### TASK GOAL:
Copy the lines of the items exactly, starting at the line that contains "You are a computer-use" and continuing through the end of the items. Leave the pictures out of your answer.

### DATA SHOWN:
[Start]

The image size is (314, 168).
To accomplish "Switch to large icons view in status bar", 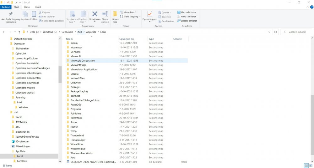I will [311, 165].
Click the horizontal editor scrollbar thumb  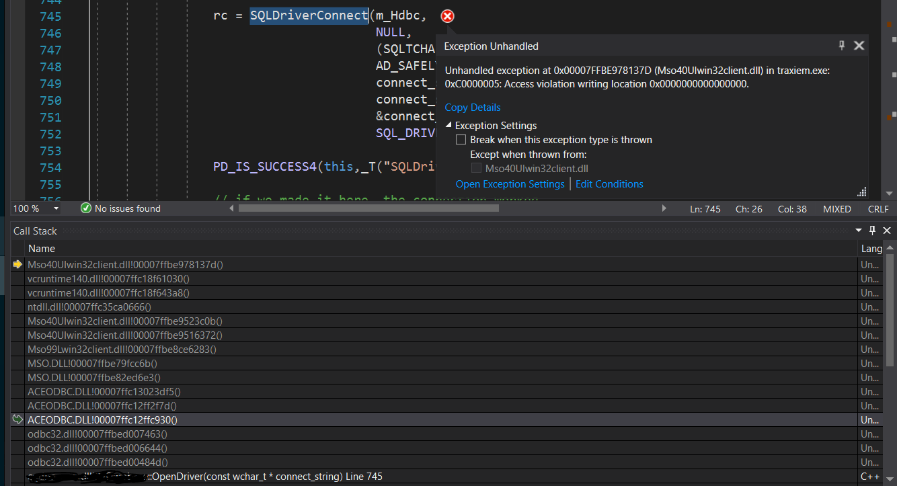click(x=368, y=208)
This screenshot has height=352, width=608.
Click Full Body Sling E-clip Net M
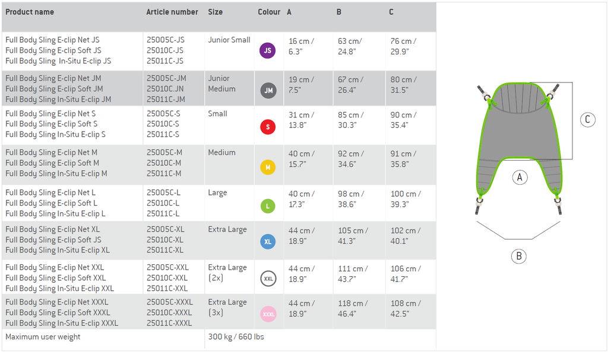coord(52,152)
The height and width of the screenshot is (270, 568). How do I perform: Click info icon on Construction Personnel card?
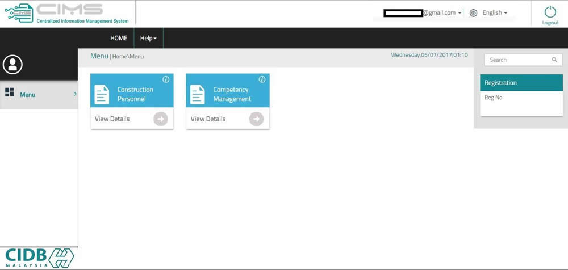[x=166, y=79]
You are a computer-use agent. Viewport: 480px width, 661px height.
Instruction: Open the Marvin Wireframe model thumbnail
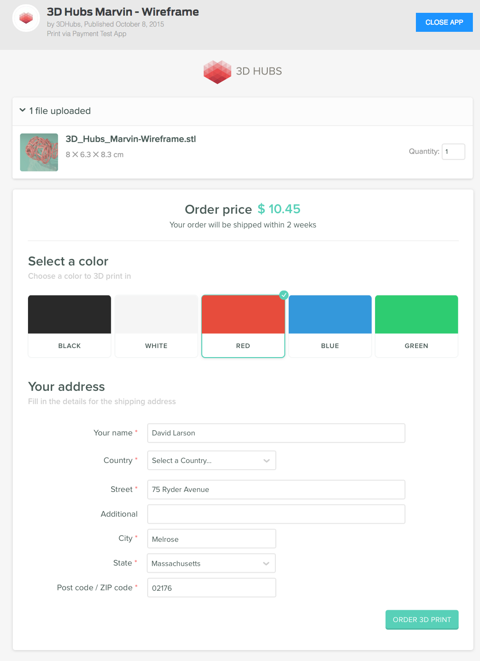[x=39, y=152]
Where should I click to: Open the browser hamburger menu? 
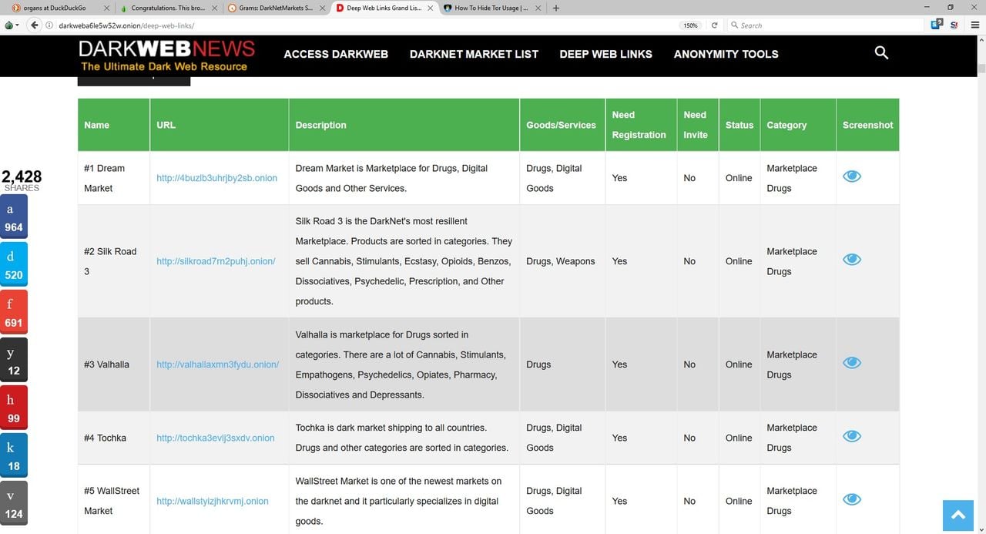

[End]

### OUTPUT:
You are a computer-use agent. Viewport: 480px width, 661px height.
Instruction: Open the Marvin Wireframe model thumbnail
[x=39, y=152]
Where should I click to: Open the browser hamburger menu? 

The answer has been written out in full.